Looking at it further...
In the case of the system mentioned in the 2003 Air Force report above, a 6.1 m × 0.3 m tungsten cylinder impacting at Mach 10 has a kinetic energy equivalent to approximately 11.5 tons of TNT (or 7.2 tons of dynamite). The mass of such a cylinder is itself greater than 9 tons,
So such a weapon would not only be vastly more expensive, it would be less powerful than the same weight of explosives!
And it's super expensive.
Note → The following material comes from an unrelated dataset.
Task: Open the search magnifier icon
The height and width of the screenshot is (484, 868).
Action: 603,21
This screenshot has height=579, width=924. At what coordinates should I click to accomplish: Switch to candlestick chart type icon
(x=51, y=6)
I ran the math on this- the cost of 1 tungsten rod and the mass to get it to orbit- not counting the platform to launch it, would cost as much as 10 kilotons (roughly) of GPS-guided JDAM bombs. Thor, by the way, has optimally around 60 tons of TNT equivalent, if I remember.
COURTESY EDIT- Seems I mis-remembered my figures. Assuming $10,000 dollars per JDAM for delivery and pound-for-pound blast equivalence with TNT (Which is not true, I just couldn't find figures, it's probably a lot higher), you could fire off 800 JDAMs for a total of 363 tons of TNT. Thirty times as much as the 10 tons of the Thor, and that's a really conservative estimate.
*If anybody can find me figures for the total cost of a JDAM, including fuel used to transport and deliver the munition, and also the power of the explosive in the JDAM compared to TNT so I can make these figures really accurate, I'd be most appreciative.
That reddit quote is about Project Thor, the US investigation into orbital rod weaponry. You don't realise quite how it seems to lack bang for it's buck: not only is it a lot weaker than you believe, cry, it's monstrously expensive and completely impractical. You don't realise the difficulty of maintaining things in space.
It's not even something you can hide, either: people notice rocket launches. Especially the many, many multiple launches it would take to set up the satellite network to be reliably able to hit targets with the weapon.
It's be easier, cheaper, and more effective to develop ICBMs and use those.
Dropped in the middle of a big city and your take out quite a bit of it plus you just have the. The problem of a giant hole in the city and a 90 ton tungsten rod
It's seeming quite likely you wouldn't even have the giant hole. You'd have a hole, sure, but for the same cost you could have levelled more of the city with bombs.
You think the explosions of a lot of bombs wouldn't shake the earth? It's all about the yield, and the rod just doesn't match up with conventional explosives.
No he said it wasn't a city destroyed
We already established it's not cost effective at all
In that case you just increase the mass until you get destruction needed.
A higher mass exponentially increases the cost involved, due to the Tsiolkovsky rocket equation. Then it'd become even less cost effective the bigger you make it. Getting things into space - to stay - isn't easy.